• _Objectif_
Reprends toutes les données ci-dessous en substituant « Site Map » à « Sitemap », sans rien changer d'autre.
--- --- ---
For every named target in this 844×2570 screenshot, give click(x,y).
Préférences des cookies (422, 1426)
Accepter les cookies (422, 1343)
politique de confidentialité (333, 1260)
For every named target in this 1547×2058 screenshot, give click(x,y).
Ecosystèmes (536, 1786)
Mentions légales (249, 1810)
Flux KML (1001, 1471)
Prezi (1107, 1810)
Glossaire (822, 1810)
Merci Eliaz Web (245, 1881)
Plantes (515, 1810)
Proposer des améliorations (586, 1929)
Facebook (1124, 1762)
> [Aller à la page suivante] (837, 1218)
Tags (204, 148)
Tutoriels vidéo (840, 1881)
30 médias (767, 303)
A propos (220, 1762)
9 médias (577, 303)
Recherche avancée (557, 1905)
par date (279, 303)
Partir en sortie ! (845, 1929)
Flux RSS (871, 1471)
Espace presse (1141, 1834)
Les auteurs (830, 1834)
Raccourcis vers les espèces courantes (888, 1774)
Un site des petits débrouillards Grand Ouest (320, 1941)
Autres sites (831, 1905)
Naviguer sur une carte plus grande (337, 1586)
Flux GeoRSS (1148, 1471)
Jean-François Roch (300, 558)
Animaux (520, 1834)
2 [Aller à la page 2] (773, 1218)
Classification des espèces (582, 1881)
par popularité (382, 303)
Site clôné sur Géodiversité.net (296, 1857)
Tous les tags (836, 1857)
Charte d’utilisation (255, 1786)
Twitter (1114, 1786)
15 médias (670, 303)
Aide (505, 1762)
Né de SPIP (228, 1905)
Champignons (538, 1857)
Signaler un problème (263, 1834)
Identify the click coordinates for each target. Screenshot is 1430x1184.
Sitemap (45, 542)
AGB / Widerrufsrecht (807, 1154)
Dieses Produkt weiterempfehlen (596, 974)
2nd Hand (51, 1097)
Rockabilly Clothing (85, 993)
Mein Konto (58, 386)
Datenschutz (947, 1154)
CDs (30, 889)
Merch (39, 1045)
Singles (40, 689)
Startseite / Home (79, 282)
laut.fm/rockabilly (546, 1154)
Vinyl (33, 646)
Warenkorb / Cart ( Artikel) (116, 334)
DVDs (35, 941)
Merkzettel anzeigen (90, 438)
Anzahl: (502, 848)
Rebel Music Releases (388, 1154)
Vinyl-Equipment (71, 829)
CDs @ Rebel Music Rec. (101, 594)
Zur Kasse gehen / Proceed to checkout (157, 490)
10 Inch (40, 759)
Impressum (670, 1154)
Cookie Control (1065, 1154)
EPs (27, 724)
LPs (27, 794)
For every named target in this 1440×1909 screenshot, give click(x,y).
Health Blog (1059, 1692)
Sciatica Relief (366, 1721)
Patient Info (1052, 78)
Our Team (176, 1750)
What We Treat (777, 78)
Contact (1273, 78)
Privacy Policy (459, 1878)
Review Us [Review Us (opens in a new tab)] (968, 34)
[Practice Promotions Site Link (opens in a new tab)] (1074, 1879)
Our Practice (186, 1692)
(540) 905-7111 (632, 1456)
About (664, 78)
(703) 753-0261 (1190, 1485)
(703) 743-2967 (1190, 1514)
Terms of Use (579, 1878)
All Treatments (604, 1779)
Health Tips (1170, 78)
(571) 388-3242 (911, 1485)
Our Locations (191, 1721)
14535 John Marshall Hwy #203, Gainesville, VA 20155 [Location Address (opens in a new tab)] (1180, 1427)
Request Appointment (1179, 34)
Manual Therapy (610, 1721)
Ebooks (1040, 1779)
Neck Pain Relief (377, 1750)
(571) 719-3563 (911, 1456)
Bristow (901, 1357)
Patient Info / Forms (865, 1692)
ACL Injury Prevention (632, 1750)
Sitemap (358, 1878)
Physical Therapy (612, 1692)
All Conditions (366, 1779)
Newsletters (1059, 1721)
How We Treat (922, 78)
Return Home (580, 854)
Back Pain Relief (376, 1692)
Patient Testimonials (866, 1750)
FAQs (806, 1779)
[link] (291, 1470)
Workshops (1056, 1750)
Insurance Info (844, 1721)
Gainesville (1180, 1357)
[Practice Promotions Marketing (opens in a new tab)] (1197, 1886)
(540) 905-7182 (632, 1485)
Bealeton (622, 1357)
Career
--- --- ---
• _Réponse finale_
For every named target in this 844×2570 screenshot, give click(x,y).
Préférences des cookies (422, 1426)
Accepter les cookies (422, 1343)
politique de confidentialité (333, 1260)
For every named target in this 1547×2058 screenshot, give click(x,y).
Ecosystèmes (536, 1786)
Mentions légales (249, 1810)
Flux KML (1001, 1471)
Prezi (1107, 1810)
Glossaire (822, 1810)
Merci Eliaz Web (245, 1881)
Plantes (515, 1810)
Proposer des améliorations (586, 1929)
Facebook (1124, 1762)
> [Aller à la page suivante] (837, 1218)
Tags (204, 148)
Tutoriels vidéo (840, 1881)
30 médias (767, 303)
A propos (220, 1762)
9 médias (577, 303)
Recherche avancée (557, 1905)
par date (279, 303)
Partir en sortie ! (845, 1929)
Flux RSS (871, 1471)
Espace presse (1141, 1834)
Les auteurs (830, 1834)
Raccourcis vers les espèces courantes (888, 1774)
Un site des petits débrouillards Grand Ouest (320, 1941)
Autres sites (831, 1905)
Naviguer sur une carte plus grande (337, 1586)
Flux GeoRSS (1148, 1471)
Jean-François Roch (300, 558)
Animaux (520, 1834)
2 [Aller à la page 2] (773, 1218)
Classification des espèces (582, 1881)
par popularité (382, 303)
Site clôné sur Géodiversité.net (296, 1857)
Tous les tags (836, 1857)
Charte d’utilisation (255, 1786)
Twitter (1114, 1786)
15 médias (670, 303)
Aide (505, 1762)
Né de SPIP (228, 1905)
Champignons (538, 1857)
Signaler un problème (263, 1834)
Identify the click coordinates for each target. Screenshot is 1430x1184.
Site Map (45, 542)
AGB / Widerrufsrecht (807, 1154)
Dieses Produkt weiterempfehlen (596, 974)
2nd Hand (51, 1097)
Rockabilly Clothing (85, 993)
Mein Konto (58, 386)
Datenschutz (947, 1154)
CDs (30, 889)
Merch (39, 1045)
Singles (40, 689)
Startseite / Home (79, 282)
laut.fm/rockabilly (546, 1154)
Vinyl (33, 646)
Warenkorb / Cart ( Artikel) (116, 334)
DVDs (35, 941)
Merkzettel anzeigen (90, 438)
Anzahl: (502, 848)
Rebel Music Releases (388, 1154)
Vinyl-Equipment (71, 829)
CDs @ Rebel Music Rec. (101, 594)
Zur Kasse gehen / Proceed to checkout (157, 490)
10 Inch (40, 759)
Impressum (670, 1154)
Cookie Control (1065, 1154)
EPs (27, 724)
LPs (27, 794)
For every named target in this 1440×1909 screenshot, give click(x,y).
Health Blog (1059, 1692)
Sciatica Relief (366, 1721)
Patient Info (1052, 78)
Our Team (176, 1750)
What We Treat (777, 78)
Contact (1273, 78)
Privacy Policy (459, 1878)
Review Us [Review Us (opens in a new tab)] (968, 34)
[Practice Promotions Site Link (opens in a new tab)] (1074, 1879)
Our Practice (186, 1692)
(540) 905-7111 (632, 1456)
About (664, 78)
(703) 753-0261 (1190, 1485)
(703) 743-2967 (1190, 1514)
Terms of Use (579, 1878)
All Treatments (604, 1779)
Health Tips (1170, 78)
(571) 388-3242 (911, 1485)
Our Locations (191, 1721)
14535 John Marshall Hwy #203, Gainesville, VA 20155 [Location Address (opens in a new tab)] (1180, 1427)
Request Appointment (1179, 34)
Manual Therapy (610, 1721)
Ebooks (1040, 1779)
Neck Pain Relief (377, 1750)
(571) 719-3563 (911, 1456)
Bristow (901, 1357)
Patient Info / Forms (865, 1692)
ACL Injury Prevention (632, 1750)
Site Map (358, 1878)
Physical Therapy (612, 1692)
All Conditions (366, 1779)
Newsletters (1059, 1721)
How We Treat (922, 78)
Return Home (580, 854)
Back Pain Relief (376, 1692)
Patient Testimonials (866, 1750)
FAQs (806, 1779)
[link] (291, 1470)
Workshops (1056, 1750)
Insurance Info (844, 1721)
Gainesville (1180, 1357)
[Practice Promotions Marketing (opens in a new tab)] (1197, 1886)
(540) 905-7182 (632, 1485)
Bealeton (622, 1357)
Career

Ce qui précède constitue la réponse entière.